Later on in our series, we’ll dive more thoroughly into how Ordinals has influenced crypto wallets like Sparrow wallet and Bitcoin wallets, such as Xverse and Hiro. For now, we’ll highlight a few services that can help you get your first Ordinal Bitcoin NFT:
- OrdinalsBot: created by Satoshibles, this was the first service that allowed users to inscribe an image, video, and more for a BTC Ordinal NFT
- Gamma: the NFT platform also launched a popular inscription tool early in the Ordinals market
- OrdSwap: the first and largest trustless Ordinals marketplace
All these services have been key in bringing Ordinal NFTs to the masses, as they have given users access to by taking care of the highly technical steps that could hinder users in the process.
The future of BTC thanks to Ordinals
Ordinals are continuing to change how we perceive the opportunities possible in crypto and the wider Web3 space. But most of all, support for Ordinal functionality has shown that the protocol is a breakthrough for Bitcoin.
This technology has since led to a myriad of other uses in the BTC network. This includes Rollkit’s recent move to bring sovereign rollups on Bitcoin, which was inspired by how Ordinals used the Taproot upgrade to inscribe data directly onto the Bitcoin blockchain.
In subsequent weeks, you’ll read about how aside from reviving conversations about Bitcoin NFTs, Ordinals have changed everything from NFT marketplaces to how we think about the Bitcoin block itself.
We'll even go into how the biggest Ordinal NFT collections (like Ordinal Punks, a set of 100 Bitcoin NFTs minted within the first 650 inscriptions on the Bitcoin chain) has shifted how we view scalable solutions for Bitcoin NFTs, in additional to making NFTs all the more rare.

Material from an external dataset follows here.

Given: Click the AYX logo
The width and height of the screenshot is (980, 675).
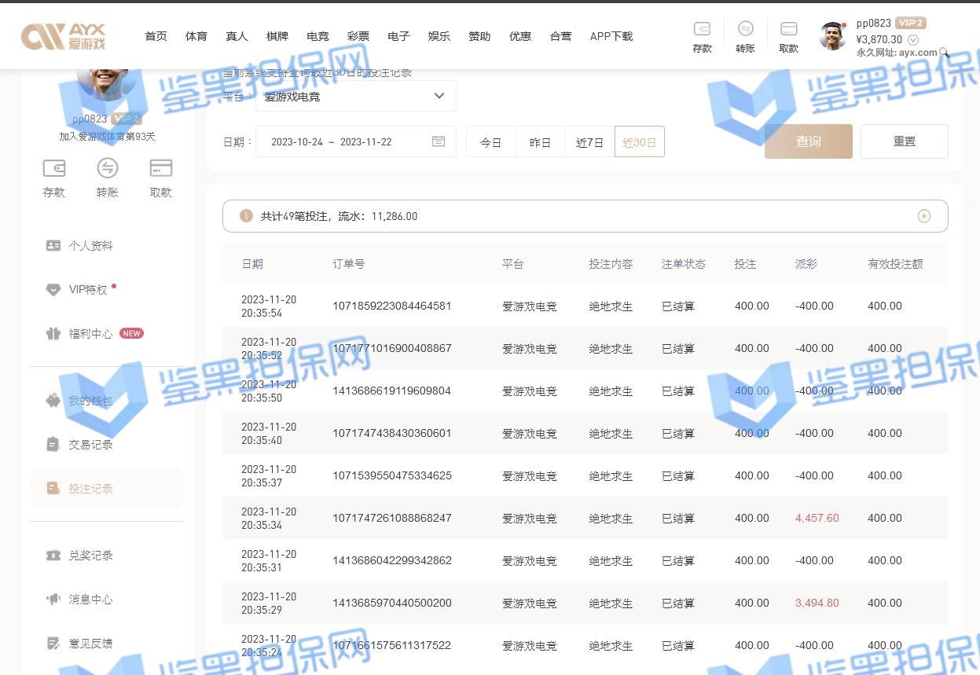Looking at the screenshot, I should [63, 36].
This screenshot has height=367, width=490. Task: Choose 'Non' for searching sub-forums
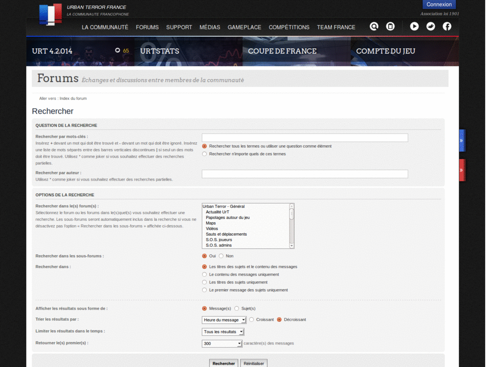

You’ll also see how the innovations that have come with Ordinals have further cemented Bitcoin as a blockchain that can rival even the likes of Ethereum in building an entire economy.
Ordinals is just the first Bitcoin development that has really taken off in 2023. We’re just starting to see the potential that things in the Bitcoin protocol can bring to the entire network, and what can happen when you can read and write data directly on the Bitcoin blockchain.